In our study, after total thyroidectomy and 131I treatment, the multivariate analysis indicated that only the diffuse sclerosing histological variant was an independent factor associated with a higher risk of persistent or recurrent disease. However, an aggressive treatment protocol (total thyroidectomy with lymph-node dissection and radioiodine treatment) allowed for a medium-term outcome similar to that of patients with high-risk cPTC in spite of the more unfavorable pathologic features at presentation in patients with DSPC.
The survival rate depends not only on the cancer and host characteristics but also on the treatment. After a median follow-up of 50 months, all of our patients with DSPC were alive (except one who had died due to a myocardial infarction), and only 20% showed signs of persistent or recurrent local disease. Only one patient had distant metastases, and these were already present at diagnosis. These data are similar to those observed in the 123 patients with high-risk cPTC followed and treated with similar procedures. Comparative data from different studies illustrated in Table 5 show heterogeneity among different observations in terms of patient and cancer characteristics and evolution. Differences in diagnostic, therapeutic, and follow-up procedures and in the limited number of cases in some studies may account for these discrepancies.
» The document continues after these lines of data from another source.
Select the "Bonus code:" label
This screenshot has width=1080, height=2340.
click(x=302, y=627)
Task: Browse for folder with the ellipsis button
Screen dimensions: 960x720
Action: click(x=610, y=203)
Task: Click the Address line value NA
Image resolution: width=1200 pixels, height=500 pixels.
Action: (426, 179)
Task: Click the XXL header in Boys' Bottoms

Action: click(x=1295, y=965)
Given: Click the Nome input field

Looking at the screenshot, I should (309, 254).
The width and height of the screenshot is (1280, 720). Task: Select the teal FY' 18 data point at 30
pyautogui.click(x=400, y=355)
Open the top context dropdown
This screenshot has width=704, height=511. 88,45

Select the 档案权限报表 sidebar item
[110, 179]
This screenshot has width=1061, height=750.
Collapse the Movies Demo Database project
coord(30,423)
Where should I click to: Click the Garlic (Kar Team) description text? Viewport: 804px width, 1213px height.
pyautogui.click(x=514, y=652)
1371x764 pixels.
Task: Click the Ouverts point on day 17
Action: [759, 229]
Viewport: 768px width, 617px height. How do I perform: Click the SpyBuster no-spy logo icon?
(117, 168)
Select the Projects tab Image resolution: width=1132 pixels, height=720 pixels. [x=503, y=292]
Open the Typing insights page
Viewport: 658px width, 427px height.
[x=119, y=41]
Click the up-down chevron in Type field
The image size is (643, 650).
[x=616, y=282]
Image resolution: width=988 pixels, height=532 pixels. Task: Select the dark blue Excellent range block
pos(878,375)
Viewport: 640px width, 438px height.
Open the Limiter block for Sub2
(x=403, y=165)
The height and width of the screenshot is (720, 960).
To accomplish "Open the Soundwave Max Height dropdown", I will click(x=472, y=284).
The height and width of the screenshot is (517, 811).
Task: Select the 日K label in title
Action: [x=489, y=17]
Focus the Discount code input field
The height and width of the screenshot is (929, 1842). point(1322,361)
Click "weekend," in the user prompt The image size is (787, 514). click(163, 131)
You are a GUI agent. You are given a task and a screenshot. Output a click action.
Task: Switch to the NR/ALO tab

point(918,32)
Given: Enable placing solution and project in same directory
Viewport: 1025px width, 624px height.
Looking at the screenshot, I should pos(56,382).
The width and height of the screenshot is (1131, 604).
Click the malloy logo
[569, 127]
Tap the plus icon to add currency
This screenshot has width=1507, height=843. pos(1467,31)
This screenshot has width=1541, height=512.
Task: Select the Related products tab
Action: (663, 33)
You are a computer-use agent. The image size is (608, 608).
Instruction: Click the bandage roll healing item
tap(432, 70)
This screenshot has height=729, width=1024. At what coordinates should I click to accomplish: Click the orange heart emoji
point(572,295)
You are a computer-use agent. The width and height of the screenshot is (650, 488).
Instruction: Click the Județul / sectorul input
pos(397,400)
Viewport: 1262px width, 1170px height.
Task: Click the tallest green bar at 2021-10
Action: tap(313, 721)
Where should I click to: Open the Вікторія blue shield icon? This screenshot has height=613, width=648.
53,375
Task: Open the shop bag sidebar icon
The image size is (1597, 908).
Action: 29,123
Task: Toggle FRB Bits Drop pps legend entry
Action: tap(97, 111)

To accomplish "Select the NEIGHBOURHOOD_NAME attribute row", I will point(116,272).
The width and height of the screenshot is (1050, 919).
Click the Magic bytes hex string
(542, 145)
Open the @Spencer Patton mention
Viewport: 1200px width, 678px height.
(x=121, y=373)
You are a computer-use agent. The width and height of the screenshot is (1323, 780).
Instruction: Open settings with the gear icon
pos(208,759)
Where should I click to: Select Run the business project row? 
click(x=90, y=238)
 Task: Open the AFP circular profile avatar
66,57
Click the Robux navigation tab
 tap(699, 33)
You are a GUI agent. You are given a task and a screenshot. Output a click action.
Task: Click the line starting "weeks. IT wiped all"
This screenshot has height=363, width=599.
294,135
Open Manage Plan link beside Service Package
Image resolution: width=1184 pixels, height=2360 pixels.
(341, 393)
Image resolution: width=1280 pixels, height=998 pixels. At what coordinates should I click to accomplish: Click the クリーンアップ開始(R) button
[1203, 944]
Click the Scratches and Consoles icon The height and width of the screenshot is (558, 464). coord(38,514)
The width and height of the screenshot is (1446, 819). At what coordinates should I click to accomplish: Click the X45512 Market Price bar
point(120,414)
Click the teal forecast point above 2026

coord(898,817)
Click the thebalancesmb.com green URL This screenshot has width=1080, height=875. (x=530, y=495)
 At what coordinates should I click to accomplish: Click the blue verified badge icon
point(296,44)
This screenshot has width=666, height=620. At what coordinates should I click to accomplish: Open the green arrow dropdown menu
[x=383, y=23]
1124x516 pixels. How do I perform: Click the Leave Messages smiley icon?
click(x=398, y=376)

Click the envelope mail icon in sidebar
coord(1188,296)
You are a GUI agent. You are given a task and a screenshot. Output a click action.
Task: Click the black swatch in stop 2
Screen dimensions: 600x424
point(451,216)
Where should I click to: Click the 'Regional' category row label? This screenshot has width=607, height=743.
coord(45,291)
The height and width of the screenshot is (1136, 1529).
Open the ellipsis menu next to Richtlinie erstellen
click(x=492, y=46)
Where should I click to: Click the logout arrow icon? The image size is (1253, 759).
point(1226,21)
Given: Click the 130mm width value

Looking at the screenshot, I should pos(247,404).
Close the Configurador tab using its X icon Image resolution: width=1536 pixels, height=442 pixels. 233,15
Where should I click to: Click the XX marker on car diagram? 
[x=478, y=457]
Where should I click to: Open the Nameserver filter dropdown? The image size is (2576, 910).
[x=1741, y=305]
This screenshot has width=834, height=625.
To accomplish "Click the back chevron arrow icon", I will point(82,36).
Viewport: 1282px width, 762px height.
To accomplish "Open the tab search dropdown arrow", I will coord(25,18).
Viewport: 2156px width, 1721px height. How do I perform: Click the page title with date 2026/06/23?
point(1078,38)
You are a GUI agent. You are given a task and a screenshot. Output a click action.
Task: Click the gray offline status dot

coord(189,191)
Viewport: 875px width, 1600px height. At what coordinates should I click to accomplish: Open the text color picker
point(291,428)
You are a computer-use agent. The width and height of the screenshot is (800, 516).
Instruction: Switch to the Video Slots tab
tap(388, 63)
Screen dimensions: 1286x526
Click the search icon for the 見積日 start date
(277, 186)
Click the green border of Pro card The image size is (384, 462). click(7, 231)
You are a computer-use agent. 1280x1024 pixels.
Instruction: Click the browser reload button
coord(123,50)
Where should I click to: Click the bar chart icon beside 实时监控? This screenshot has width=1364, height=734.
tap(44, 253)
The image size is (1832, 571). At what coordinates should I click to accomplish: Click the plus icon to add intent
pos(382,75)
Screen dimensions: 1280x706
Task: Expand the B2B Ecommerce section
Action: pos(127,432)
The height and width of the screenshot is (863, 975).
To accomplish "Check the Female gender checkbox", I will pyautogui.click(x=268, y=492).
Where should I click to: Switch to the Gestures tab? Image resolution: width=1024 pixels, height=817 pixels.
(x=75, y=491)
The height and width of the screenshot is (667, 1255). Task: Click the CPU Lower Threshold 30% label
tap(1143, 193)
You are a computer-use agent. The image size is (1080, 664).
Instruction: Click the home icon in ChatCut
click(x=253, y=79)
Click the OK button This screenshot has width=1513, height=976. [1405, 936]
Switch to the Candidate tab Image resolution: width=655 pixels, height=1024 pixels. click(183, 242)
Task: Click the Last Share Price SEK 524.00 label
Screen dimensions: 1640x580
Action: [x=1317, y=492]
In conclusion, the prognosis of patients with DSPC is worse than in patients with low-risk cPTC and can be assimilated to that of patients with high-risk cPTC. The frequent, massive neoplastic involvement of the thyroid gland, the high prevalence of lymph-node metastases, and the frequent extrathyroid extension in this type of cancer require aggressive treatment (total thyroidectomy with lymph-node dissection and radioiodine ablation of residual tissue) and strict follow-up to obtain early diagnosis of frequent recurrences. This strategy may reduce the recurrence rate and allow a medium-term outcome to be achieved and is similar to the strategy employed with regard to patients with high-risk cPTC, despite the frequent, unfavorable signs at presentation in these patients with DSPC.
Footnotes
Disclosure Statement
No competing financial interests exist.